* begin *

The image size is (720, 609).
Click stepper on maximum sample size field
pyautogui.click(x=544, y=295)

* end *
* begin *

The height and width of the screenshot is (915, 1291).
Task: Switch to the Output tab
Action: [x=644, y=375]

* end *
* begin *

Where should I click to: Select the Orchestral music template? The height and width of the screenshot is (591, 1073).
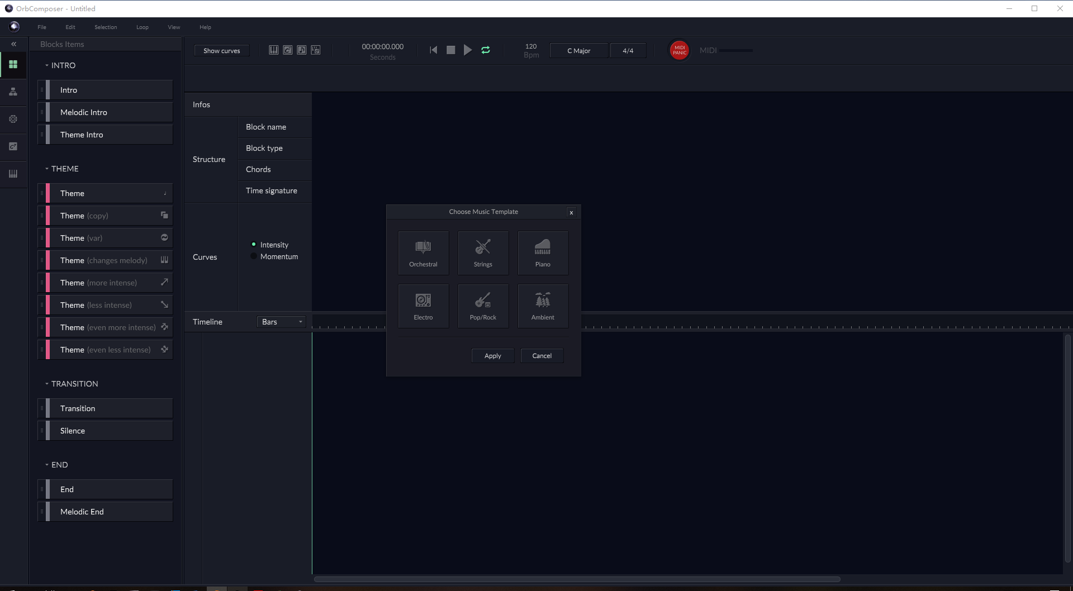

* end *

### SET TASK
Reproduce, without alteration, every line from the one containing "The image size is (720, 609)." down to the one containing "pyautogui.click(x=544, y=295)", both of those lines included.

### PROBLEM SOLUTION
The image size is (720, 609).
Click stepper on maximum sample size field
pyautogui.click(x=544, y=295)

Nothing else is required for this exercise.